Swine Flu Vaccine: What The Heck Is an Adjuvant, Anyway?

"We'll probably be looking at that in a few weeks in case we don't get as good a response with the unadjuvanted vaccine," Fauci said. "We don't plan to start any trials on adjuvants at least until we get a bit into the adjuvanted trials."

He said that a mild flu season would likely mean the trials of a vaccine with an adjuvant would not get started. But a swine flu that returned quickly and spread quickly might force their usage.

"It's something that we're keeping as a contingency in case we need to use them," Fauci said. "Right now, the main priority is to test the unadjuvanted vaccine."

Should an adjuvant be needed, however, Fauci said there is little question that it would be safe.

"We're more cautious than when we use something that we've used every year for decades," he said, noting, however, "the Europeans have used these same adjuvants for a long period of time with a … reasonable safety record."

But if adjuvants were to be used, they would likely be used in older people, where they have been tested, rather than children.

"There's not a lot of data on adjuvants in young kids -- even from the Europeans," Fauci said.

Good Domestic Public Health, Bad International Public Health?

Officials do not expect a shortage of swine flu vaccine. "We don't anticipate that we will run out, but it's possible," Fauci said.

But while Americans may not face a shortage, Fedson said that not using adjuvants is a problem from an international perspective, although it makes getting the vaccine approved in the United States easier.

"From the regulator point of view, this will be the least onerous pathway to follow to get it approved," he said. "I think that's the path of easy regulatory approval, but whether it meets the public health needs of the world and the nation is another matter."

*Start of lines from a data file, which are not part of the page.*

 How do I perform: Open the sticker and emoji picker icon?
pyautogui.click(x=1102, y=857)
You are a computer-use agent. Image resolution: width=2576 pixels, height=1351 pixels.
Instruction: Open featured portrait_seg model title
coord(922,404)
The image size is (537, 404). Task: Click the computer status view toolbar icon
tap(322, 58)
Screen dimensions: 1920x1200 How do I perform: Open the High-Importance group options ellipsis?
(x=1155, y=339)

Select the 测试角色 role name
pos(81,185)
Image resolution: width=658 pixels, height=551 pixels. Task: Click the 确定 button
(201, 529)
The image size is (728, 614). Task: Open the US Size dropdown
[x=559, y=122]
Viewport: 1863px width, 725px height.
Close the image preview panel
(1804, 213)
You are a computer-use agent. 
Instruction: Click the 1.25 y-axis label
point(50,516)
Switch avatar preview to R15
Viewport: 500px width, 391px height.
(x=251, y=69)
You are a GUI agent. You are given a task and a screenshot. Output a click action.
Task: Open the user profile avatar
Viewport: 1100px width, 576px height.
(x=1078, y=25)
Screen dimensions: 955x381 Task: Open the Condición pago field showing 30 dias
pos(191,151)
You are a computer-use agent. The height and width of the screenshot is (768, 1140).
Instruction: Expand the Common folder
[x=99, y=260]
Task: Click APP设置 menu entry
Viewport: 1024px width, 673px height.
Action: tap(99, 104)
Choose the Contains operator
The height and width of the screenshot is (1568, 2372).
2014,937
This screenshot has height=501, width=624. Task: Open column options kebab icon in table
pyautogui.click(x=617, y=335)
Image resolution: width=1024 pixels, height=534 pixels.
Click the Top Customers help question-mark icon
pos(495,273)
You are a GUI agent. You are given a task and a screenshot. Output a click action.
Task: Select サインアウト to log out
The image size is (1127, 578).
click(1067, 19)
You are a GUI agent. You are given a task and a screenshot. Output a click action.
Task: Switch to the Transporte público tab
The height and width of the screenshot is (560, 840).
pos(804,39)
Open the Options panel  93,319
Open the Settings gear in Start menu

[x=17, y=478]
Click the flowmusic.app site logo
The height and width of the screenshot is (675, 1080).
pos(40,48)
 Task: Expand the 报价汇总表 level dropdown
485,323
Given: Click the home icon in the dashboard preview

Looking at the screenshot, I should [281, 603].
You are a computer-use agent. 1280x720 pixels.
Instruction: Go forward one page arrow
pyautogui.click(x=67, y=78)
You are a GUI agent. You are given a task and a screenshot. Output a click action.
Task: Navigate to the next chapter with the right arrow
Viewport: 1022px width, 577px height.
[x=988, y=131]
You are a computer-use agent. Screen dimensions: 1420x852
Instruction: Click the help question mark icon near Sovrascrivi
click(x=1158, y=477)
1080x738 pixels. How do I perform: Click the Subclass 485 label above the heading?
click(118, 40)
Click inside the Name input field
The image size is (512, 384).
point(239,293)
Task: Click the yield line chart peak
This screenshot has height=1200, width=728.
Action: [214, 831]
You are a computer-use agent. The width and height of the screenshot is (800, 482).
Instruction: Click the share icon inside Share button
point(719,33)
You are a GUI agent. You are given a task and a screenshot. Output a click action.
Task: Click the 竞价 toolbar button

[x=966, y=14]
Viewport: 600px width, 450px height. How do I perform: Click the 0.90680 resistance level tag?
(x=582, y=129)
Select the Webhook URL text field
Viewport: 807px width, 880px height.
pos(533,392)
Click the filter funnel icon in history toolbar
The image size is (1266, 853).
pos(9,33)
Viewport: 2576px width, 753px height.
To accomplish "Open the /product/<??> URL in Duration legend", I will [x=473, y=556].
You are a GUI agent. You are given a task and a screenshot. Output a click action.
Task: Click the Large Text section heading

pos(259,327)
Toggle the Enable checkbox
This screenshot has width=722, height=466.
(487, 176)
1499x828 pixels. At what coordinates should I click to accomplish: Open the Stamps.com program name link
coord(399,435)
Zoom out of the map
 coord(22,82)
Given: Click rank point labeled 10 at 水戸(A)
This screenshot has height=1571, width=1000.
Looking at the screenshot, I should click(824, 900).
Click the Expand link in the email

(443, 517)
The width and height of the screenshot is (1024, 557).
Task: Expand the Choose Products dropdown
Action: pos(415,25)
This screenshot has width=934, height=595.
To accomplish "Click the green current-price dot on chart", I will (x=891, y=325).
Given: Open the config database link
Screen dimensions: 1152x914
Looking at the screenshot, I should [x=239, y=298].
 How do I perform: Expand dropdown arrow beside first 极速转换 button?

The problem, he said, is that the concerns for approval are for the individual. But even if the United States has enough, failure to use adjuvants means that doses for developing countries -- who don't have their own vaccine production capacity -- are unavailable.

Even more, said Fedson, because the swine flu virus has not been experienced by many Americans, they will need two doses of vaccine instead of one to develop immunity.

Describing the distribution methods for swine flu vaccine "a boutique approach to global public health," Fedson called them "an approach which will not make much difference for the people in 90 percent of the world, who will not have access to vaccines or antivirals."